I am working on customizing a layer to use in my model. The core part is the "call" function as,

class Custom_Layer(Layer):
// some code


def call(self, inputs, **kwargs):
  kernel = mul(self.base, self.diag_start - self.diag_end) 
  outputs = matmul(a=inputs, b=kernel)

  if self.use_bias:
    outputs = tf.nn.bias_add(outputs, self.bias)

  if self.activation is not None:
    outputs = self.activation(outputs)

  return outputs    
// some code

and it is used in a simple model.

inputs = tf.keras.layers.Input(shape=(784,),dtype='float32') 
layer1 = Custom_layer(2000, **Custom_layer_config, activation='tanh')(inputs)
layer2 = Custom_layer(200, **Custom_layer_config, activation='tanh')(layer1)
output_lay = Custom_layer(10, **Custom_layer_config, activation='softmax')(layer2)

model = tf.keras.models.Model(inputs=inputs, outputs=output_lay)

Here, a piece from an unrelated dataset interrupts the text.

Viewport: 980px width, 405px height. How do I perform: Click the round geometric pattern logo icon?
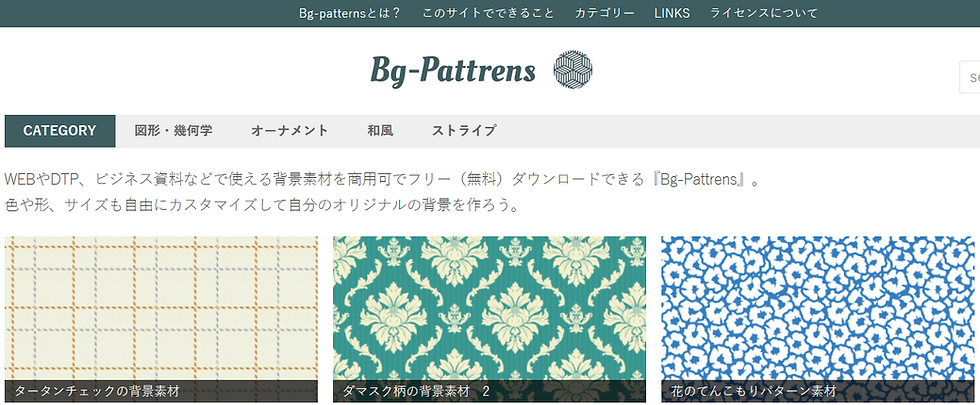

opt = tf.keras.optimizers.Adamax(learning_rate=0.02)
model.compile(optimizer=opt,
     loss='sparse_categorical_crossentropy',
     metrics=['accuracy'])
model.summary()

It is supposed to print like this:

Model: "functional_13"
_________________________________________________________________
Layer (type)                 Output Shape              Param #   
=================================================================
input_8 (InputLayer)         [(None, 784)]             0         
_________________________________________________________________
CustomLayer_18 (Custom_Layer)       (None, 2000)              1570784   
_________________________________________________________________
CustomLayer_19 (Custom_Layer)       (None, 200)               402200    
_________________________________________________________________
CustomLayer_20 (Custom_Layer)       (None, 10)                2210      
=================================================================
Total params: 1,975,194
Trainable params: 5,194
Non-trainable params: 1,970,000
_________________________________________________________________

But prints this:

Model: "model_1"
_________________________________________________________________
 Layer (type)                Output Shape              Param #   
=================================================================
 input_2 (InputLayer)        [(None, 784)]             0         
                                                                 
 tf.linalg.matmul_3 (TFOpLam  (None, 2000)             0         
 bda)                                                            
                                                                 
 tf.math.tanh_2 (TFOpLambda)  (None, 2000)             0         
                                                                 
 tf.linalg.matmul_4 (TFOpLam  (None, 200)              0         
 bda)                                                            
                                                                 
 tf.math.tanh_3 (TFOpLambda)  (None, 200)              0         
                                                                 
 tf.linalg.matmul_5 (TFOpLam  (None, 10)               0         
 bda)                                                            
                                                                 
 tf.compat.v1.nn.softmax_1 (  (None, 10)               0         
 TFOpLambda)                                                     
                                                                 
=================================================================
Total params: 0
Trainable params: 0
Non-trainable params: 0

The first summary is what I got from author's repository and the second summary is from my run of the same code without changing anything..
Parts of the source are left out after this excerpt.